しかし困ったことに、チビカピさんの前歯と言えど、このツタを切り出すのは至難な様子。

何度も表面を削るも、繊維が詰まっていてやっと1本切り出すのに数十分かかってしまった。

おかげで辺りは暗くなってきて、雨が激しいせいかこの3日間で1番森が暗い。

あきらめて拾える枝や小枝、大きな葉、丈夫な茎の草をかり集めて洞窟へと引き返す。



拾ってきたものはもれなくずぶ濡れなので、ジュガテインさんの熱洞窟で乾燥させている。

シュガルインの食べる分などが分からないので、火を作るのにいくらあっても足りない。

できるかぎり、動ける時に蓄えておこうと思う。


何度も行き来する私のことをもう光るコウモリさん達も気にしなくなってきた。

あの子たちのおかげで、洞窟に窓がなく光が届かなくても、置いたものの場所がぼんやりと把握できている。

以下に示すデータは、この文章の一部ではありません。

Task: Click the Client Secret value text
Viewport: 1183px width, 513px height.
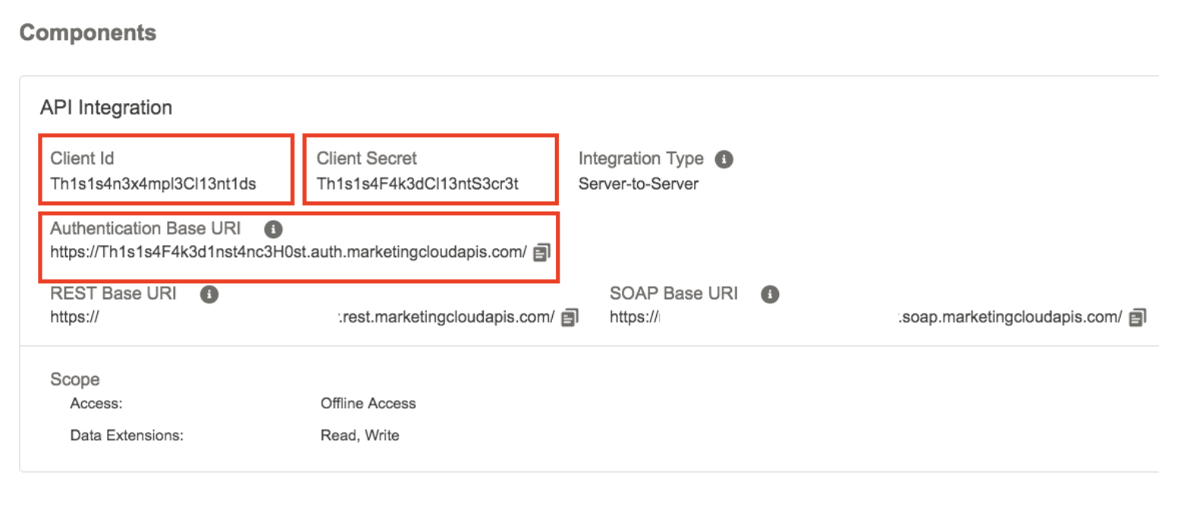Action: tap(417, 184)
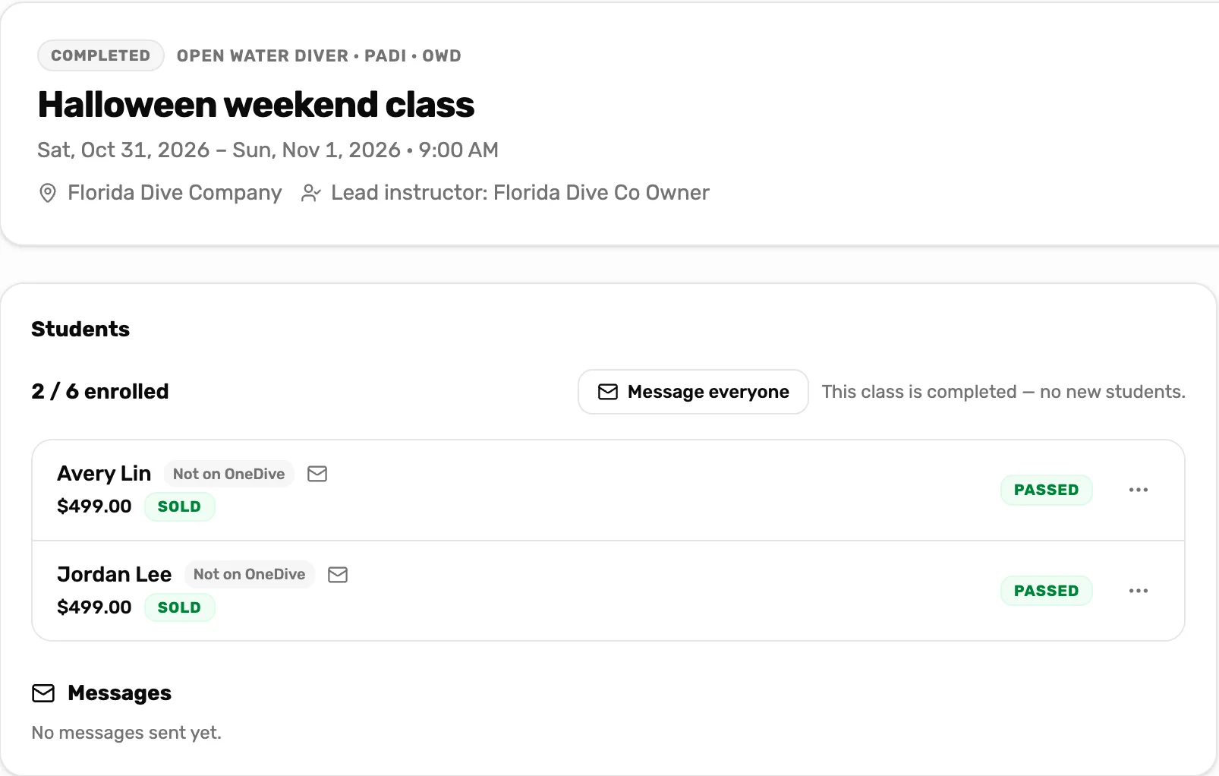The image size is (1219, 776).
Task: Click the Message everyone button
Action: coord(693,392)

もしあの子たちの好物がわかったら、今度差し入れしてあげたい。

試しに光るキノコでもあげてみようかな、何となく光り方が似た色合いな気がする。


洞窟の奥から入口の方にある焚き火まで戻ってきた。


「シュガルイン、お目覚めですか?」


小さな赤い子は舌をチロチロして私を見つめる。

可愛いなぁもう。


「お腹はすいてるかしら?」


蛇やカエルなどの爬虫類は、1度十分な食べ物を食べると3、4日〜1週間は何も食べない種類もいる。

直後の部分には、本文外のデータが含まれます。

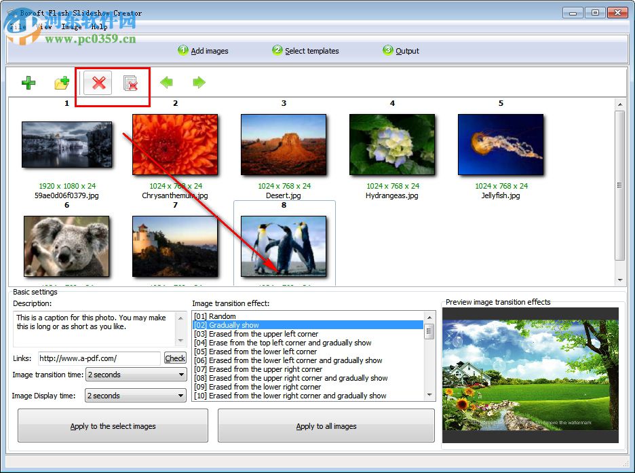
Task: Open the File menu
Action: tap(17, 27)
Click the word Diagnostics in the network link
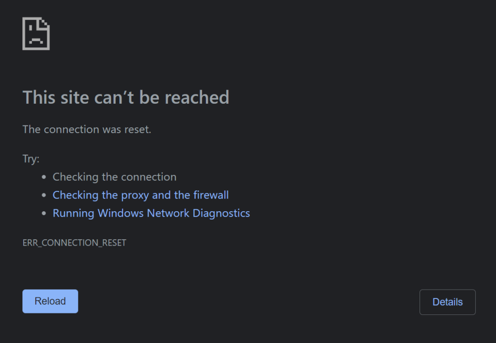Viewport: 496px width, 343px height. click(x=221, y=214)
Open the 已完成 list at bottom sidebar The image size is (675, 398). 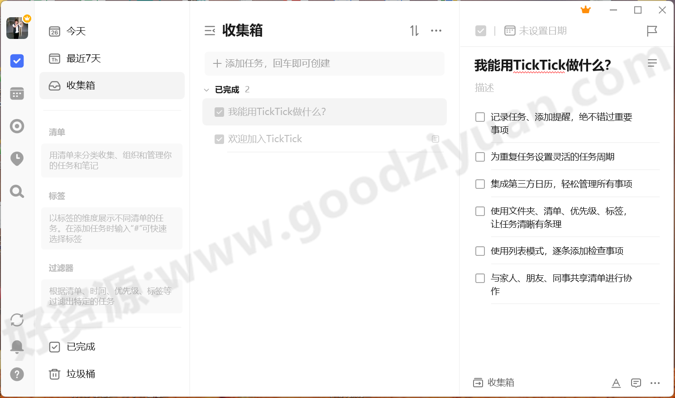tap(80, 346)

この子がどのくらい食べたり食べなかったりするのかをしっかりと見きわめる必要がある。

チロチロ舌を出すけど、こちらを見ていない。

もしかすると今日はもういらないのかな?

試しに細い小枝に小さな火をつけてシュガルインの届くところに置いてみたけど、食べようとしない。


「やっぱりお腹は空いていないようね」


チロチロしている。

うん。

わからないけど、わかったわ。

とりあえず、今はいらないってことを。